Runaway Jury (2003)

127 min. Director: Gary Fleder. Cast: Dustin Hoffman, Gene Hackman, John Cusack, Rachel Weisz, Bruce Davison.

When I said, "I'd watch Gene Hackman read the phone book," I didn't mean it literally, and yet, here we have Runaway Jury, an insultingly dumb "legal" thriller adapted by four screenwriters from John Grisham's novel. This paperback read of a movie, like water off a duck's back, takes a quick, slick downward slide mitigated only by stars John Cusack, Dustin Hoffman, Rachel Weisz, and Hackman.

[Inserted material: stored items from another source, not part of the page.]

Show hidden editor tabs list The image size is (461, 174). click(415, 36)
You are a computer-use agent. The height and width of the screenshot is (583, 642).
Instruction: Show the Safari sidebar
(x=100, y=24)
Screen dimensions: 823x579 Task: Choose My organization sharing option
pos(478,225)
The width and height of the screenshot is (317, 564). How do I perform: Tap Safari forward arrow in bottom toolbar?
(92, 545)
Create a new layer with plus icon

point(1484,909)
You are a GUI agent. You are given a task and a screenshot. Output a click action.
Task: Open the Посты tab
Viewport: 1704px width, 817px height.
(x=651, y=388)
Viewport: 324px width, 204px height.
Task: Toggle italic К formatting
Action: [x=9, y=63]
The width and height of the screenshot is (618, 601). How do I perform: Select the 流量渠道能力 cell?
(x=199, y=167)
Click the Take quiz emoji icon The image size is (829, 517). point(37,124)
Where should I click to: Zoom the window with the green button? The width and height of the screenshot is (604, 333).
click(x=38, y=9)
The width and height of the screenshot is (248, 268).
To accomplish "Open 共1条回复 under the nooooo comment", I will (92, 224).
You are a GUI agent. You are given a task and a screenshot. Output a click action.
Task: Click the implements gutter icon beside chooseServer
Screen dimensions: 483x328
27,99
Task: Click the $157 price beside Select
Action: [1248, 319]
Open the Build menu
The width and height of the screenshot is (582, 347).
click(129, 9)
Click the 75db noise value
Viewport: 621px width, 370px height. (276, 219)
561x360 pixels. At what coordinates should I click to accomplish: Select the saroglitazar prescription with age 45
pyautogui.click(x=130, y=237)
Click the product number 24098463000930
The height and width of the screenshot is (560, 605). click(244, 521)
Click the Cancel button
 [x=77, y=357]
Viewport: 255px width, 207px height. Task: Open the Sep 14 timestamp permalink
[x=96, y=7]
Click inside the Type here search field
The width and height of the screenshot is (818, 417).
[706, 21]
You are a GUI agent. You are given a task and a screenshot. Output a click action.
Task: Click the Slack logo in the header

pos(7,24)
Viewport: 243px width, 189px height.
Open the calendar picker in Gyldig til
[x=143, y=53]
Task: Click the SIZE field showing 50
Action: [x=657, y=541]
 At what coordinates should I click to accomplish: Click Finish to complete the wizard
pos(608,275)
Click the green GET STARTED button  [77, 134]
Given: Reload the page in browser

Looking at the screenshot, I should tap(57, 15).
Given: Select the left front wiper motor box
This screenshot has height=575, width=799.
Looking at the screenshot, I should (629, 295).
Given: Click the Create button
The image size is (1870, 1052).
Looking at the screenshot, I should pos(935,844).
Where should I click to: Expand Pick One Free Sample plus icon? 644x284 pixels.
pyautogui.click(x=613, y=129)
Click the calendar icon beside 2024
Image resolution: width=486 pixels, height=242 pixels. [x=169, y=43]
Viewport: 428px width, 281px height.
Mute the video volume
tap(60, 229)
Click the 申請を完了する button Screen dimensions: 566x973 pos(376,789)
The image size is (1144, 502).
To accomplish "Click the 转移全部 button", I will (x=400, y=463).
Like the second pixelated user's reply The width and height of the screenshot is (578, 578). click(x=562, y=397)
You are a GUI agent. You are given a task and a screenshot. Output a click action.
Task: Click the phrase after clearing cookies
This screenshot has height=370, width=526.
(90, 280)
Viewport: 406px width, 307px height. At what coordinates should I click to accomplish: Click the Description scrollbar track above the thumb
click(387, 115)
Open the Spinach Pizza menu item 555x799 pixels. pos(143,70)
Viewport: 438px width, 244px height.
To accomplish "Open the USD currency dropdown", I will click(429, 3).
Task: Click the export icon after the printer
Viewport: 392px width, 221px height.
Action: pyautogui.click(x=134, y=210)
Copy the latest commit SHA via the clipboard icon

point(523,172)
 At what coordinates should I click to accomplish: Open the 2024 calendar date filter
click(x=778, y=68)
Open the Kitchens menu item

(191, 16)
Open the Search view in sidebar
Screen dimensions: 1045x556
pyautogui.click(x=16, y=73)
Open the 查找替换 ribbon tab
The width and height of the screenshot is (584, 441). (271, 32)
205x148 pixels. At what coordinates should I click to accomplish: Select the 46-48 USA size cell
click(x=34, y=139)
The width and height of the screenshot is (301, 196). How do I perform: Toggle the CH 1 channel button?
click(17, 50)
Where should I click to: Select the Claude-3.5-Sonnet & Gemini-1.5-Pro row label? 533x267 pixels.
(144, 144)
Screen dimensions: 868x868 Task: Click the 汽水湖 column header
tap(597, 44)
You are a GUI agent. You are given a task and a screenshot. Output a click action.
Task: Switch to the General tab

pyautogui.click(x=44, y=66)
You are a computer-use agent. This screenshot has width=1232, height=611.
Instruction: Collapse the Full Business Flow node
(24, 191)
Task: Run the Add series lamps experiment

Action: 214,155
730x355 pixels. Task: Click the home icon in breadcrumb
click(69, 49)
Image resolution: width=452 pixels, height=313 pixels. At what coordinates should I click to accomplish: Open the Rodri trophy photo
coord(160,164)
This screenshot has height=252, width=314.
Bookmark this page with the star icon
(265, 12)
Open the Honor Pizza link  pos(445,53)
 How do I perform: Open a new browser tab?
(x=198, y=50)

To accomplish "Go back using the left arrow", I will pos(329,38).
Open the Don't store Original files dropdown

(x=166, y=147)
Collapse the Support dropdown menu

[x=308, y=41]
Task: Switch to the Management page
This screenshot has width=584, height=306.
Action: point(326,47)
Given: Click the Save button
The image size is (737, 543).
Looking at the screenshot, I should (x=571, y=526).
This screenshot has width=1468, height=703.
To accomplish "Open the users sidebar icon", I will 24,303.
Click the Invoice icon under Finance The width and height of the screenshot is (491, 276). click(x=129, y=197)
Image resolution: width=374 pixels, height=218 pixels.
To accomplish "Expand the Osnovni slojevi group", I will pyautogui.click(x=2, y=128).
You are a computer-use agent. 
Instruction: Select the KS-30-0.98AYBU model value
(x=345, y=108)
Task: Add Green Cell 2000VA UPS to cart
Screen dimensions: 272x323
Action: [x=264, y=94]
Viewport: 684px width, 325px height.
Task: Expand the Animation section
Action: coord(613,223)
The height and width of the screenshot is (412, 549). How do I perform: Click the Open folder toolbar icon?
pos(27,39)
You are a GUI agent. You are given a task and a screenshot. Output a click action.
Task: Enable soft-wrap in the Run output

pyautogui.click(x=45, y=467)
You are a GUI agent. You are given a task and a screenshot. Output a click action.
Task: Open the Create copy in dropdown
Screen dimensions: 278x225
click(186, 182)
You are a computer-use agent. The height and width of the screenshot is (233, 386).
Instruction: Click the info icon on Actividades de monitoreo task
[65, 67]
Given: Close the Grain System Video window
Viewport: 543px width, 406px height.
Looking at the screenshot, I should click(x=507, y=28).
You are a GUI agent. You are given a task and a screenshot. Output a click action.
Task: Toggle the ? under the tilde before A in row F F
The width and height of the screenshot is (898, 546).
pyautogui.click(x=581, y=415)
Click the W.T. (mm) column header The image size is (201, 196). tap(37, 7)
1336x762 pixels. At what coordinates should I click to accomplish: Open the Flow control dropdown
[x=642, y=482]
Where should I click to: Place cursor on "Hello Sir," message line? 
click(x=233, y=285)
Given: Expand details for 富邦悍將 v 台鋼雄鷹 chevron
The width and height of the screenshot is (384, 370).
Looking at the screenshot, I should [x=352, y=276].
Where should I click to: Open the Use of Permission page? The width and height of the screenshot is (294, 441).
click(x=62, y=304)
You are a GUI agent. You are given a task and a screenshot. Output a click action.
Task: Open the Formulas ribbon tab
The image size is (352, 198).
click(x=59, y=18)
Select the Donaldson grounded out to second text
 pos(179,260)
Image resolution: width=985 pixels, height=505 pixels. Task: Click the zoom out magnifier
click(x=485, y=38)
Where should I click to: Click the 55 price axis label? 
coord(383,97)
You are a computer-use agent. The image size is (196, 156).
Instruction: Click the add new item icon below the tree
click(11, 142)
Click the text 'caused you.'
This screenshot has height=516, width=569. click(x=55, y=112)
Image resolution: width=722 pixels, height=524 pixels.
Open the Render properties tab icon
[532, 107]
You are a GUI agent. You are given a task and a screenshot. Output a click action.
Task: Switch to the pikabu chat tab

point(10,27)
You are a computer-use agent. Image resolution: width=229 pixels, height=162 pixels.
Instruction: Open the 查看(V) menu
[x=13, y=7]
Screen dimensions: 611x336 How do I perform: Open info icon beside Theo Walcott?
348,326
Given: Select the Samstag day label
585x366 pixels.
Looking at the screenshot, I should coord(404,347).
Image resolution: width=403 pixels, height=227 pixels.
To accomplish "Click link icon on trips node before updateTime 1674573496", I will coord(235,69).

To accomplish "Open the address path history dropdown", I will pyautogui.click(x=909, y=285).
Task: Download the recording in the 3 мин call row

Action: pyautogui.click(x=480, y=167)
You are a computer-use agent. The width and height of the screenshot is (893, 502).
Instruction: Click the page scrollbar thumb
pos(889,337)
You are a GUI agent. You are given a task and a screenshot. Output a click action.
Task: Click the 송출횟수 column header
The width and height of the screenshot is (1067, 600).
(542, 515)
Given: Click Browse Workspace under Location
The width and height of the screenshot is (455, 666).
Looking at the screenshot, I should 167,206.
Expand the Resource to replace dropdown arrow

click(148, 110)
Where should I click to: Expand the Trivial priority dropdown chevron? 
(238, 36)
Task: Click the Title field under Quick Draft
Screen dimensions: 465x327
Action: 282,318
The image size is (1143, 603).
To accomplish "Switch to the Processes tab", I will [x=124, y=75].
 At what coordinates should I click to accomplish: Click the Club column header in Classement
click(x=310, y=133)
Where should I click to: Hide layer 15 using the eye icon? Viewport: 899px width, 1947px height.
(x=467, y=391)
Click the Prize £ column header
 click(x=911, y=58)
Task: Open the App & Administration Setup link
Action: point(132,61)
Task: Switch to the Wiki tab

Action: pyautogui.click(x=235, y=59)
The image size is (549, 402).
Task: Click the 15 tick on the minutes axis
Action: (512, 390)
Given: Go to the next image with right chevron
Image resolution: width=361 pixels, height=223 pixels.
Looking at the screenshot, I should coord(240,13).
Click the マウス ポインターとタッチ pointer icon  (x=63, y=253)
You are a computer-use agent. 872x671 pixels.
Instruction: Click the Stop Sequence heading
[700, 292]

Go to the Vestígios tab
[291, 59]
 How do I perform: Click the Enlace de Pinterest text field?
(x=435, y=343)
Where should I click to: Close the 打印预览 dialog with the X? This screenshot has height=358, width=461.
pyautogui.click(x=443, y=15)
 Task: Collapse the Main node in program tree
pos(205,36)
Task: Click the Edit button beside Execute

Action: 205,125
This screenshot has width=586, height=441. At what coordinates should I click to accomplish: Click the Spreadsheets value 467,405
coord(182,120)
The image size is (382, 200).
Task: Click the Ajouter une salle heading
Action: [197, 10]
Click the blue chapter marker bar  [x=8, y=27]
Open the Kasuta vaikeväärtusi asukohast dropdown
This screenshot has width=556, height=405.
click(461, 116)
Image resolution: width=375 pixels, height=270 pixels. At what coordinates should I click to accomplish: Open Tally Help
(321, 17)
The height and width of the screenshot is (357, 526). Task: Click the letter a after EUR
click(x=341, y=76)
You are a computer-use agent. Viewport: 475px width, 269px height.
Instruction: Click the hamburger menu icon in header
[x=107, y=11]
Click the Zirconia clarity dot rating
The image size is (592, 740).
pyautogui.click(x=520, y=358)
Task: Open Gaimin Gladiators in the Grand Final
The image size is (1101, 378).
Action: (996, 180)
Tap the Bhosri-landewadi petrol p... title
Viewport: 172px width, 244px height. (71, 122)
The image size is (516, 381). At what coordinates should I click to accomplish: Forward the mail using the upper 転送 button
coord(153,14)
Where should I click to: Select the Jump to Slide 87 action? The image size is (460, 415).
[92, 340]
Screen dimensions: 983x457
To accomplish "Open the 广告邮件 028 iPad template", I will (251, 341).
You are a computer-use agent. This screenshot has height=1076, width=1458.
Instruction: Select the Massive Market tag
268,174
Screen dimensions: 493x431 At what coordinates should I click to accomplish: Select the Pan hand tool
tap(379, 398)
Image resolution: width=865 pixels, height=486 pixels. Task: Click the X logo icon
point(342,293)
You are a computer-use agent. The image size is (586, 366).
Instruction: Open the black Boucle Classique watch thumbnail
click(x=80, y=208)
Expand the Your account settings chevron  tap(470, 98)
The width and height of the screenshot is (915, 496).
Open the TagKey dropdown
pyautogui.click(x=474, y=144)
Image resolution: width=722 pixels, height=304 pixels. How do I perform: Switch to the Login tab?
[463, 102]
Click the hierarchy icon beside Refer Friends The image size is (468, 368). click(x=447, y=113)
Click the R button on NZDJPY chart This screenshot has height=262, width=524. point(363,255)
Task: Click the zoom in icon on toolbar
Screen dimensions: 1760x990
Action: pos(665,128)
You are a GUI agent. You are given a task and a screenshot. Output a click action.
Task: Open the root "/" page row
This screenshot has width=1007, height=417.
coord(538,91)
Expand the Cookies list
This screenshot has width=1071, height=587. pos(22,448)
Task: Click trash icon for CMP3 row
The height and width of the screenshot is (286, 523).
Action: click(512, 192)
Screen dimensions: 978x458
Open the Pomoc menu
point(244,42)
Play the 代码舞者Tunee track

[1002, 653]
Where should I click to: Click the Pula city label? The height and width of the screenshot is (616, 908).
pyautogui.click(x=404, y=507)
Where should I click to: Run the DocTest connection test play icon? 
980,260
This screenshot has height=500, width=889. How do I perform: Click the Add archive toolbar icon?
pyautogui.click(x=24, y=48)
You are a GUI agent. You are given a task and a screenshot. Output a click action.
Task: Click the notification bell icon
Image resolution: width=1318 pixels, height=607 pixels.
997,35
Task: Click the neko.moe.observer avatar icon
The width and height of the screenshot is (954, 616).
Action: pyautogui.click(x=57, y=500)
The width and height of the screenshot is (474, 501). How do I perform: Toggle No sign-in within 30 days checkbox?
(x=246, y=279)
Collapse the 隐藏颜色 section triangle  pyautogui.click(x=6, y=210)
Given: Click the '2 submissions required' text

Though Grisham's book detailed a tobacco case, this long-troubled project morphs the issue into gun control. The gun issue allows for a sensationalistic opening sequence that, despite its superfluity, sparks more interest than just about anything which follows. The other good scene succeeds in spite of a flurry of cliches because its actors are Hackman and Hoffman, one-time roommates finally sharing the screen (Hackman tells Hoffman their crackling bathroom altercation is "An overdue pleasure").

The first scene sets up a prominent civil suit against a gun manufacturer. Hoffman's deceptively simple New Orleans lawyer Wendall Rohr represents a determined widow; Hackman's hot-tempered "jury consultant" Rankin Fitch operates an illegal Batcave with a staff of twenty and rows of supercomputers, all dedicated to the task of buying a verdict for the defendant. The filmmakers obscure the relative merits of the case with the initial (and never challenged) assumption that Rohr is good and Fitch is bad. For a courtroom movie, this one devotes precious little time to its own trial.

Instead, we're "treated" to an endless series of preposterous situations cooked up to score plot points. Seemingly, everyone in the tainted jury pool has a hidden agenda (one, an icognito protestor, is ferreted out by Fitch in an early and awkward display of his interpretive genius). The characters played by Cusack (a juror) and Weisz (a free agent) represent the story's true nature: a liberal fantasy of vigilante justice which can take its place beside popular entertainments like Ransom. Rest assured, the bad guys get theirs in the end.

Grisham's canned issues about jury consultancy spark interest, but the film abandons them: Fitch's epigram "Trials are too important to be left up to juries" serves only as spackle between foot chases, plot-twisting reversals, and emotional hokum. A whirlwind jury selection sequence represents the best use of the film's Bruckheimer-esque slickness, but elsewhere, the film could surely benefit from long takes in place of Cuisinart editing.

At one point, Hoffman sputters, "In 34 years, that's the most absurd thing I've ever seen," and he might well be describing any scene from Runaway Jury.